Differences between Bounce Rate and Exit Rate
The distinction between a website’s bounce rate and exit rate is essential when interpreting visitor behavior on your site. Both of these metrics measure how visitors interact with your website, but there is still a stark distinction between them.
Bounce Rate
Bounce rate is the percentage of site visitors that end up on any web page of your website and leave without performing any other actions or going to another page on the website. This means they do not click some hyperlinks, navigate to other pages, or do any activity on the website.
Example:
Imagine you have a landing page intended for email sign-ups. If 100 site visitors come to this page and 70 visitors leave without signing up or clicking on any additional links, your page’s bounce rate would be 70%. Such a high bounce rate could mean the landing page is not compelling enough or doesn’t give clear directions on the next steps.

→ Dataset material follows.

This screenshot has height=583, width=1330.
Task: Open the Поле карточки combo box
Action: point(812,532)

A high bounce rate can be troubling, especially on pages intended to engage visitors and send them to various other pages on your website. It may indicate irrelevant content, a bad user experience, or some other technical problem. But for many content types, for example, blog posts or single page information articles, a high bounce rate might still be fine in case the user finds the information they require on that page.
Exit Rate
The exit rate is the percentage of users leaving your website from a particular webpage (but not always from that webpage itself). It considers the whole session and determines which page the visitor viewed last before leaving the website. Unlike the bounce rate, the exit rate could be based on any page in a multiple-page session.
Example:
Suppose you have an online shopping website, and out of 500 sessions, users leave your website from the checkout page. This would cause a 20% exit rate from the checkout page. This metric tells you what pages drive visitors away – at the conclusion of a session or as a person navigates your website.

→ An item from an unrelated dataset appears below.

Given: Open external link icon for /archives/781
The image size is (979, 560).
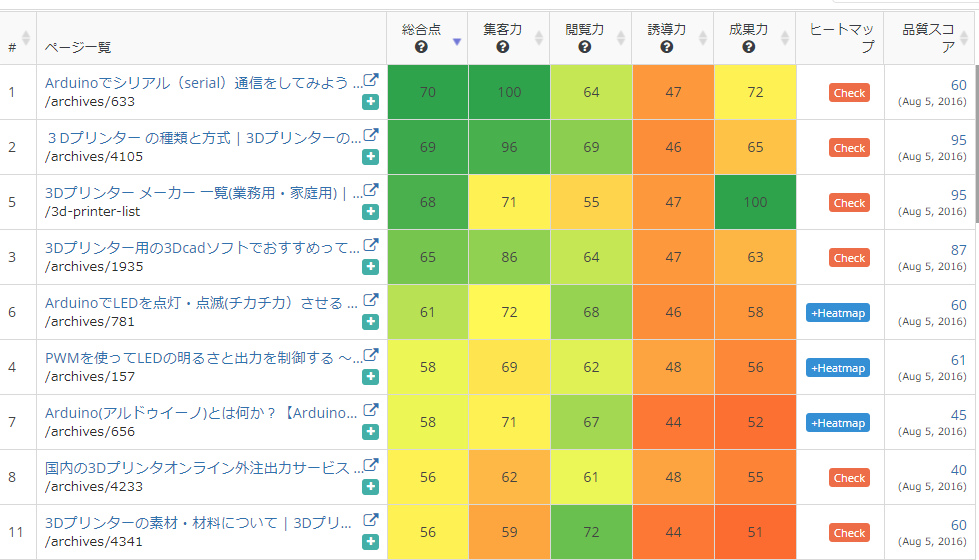Looking at the screenshot, I should pyautogui.click(x=371, y=300).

A high exit rate on a critical conversion page (like a checkout page) may signal problems that need to be fixed immediately. These include confusing navigation, a lack of payment options, or security issues. However, a high exit rate on a page that is supposed to function as the final step in a user’s journey (like a thank you page following a purchase) is anticipated rather than problematic.
Key differences
Understanding these essential metrics will give you a clear idea of how people interact with your website and where you can use improvement to enhance retention and the user experience.
Focus:
Bounce rate – One-page sessions where the visitor visits a particular page and exits without visiting multiple pages.
Exit rate – Focuses on the final page of a visitor’s session, no matter how many pages they have viewed.
Purpose:
Bounce rate – Measures how effectively the first engagement with a page went.
Exit rate – Marks pages that could cause visitors to leave the site.
Usage:
Bounce rate – Used to calculate landing page and first impression success.
Exit rate – Used to identify possible navigation and user journey problems with the site.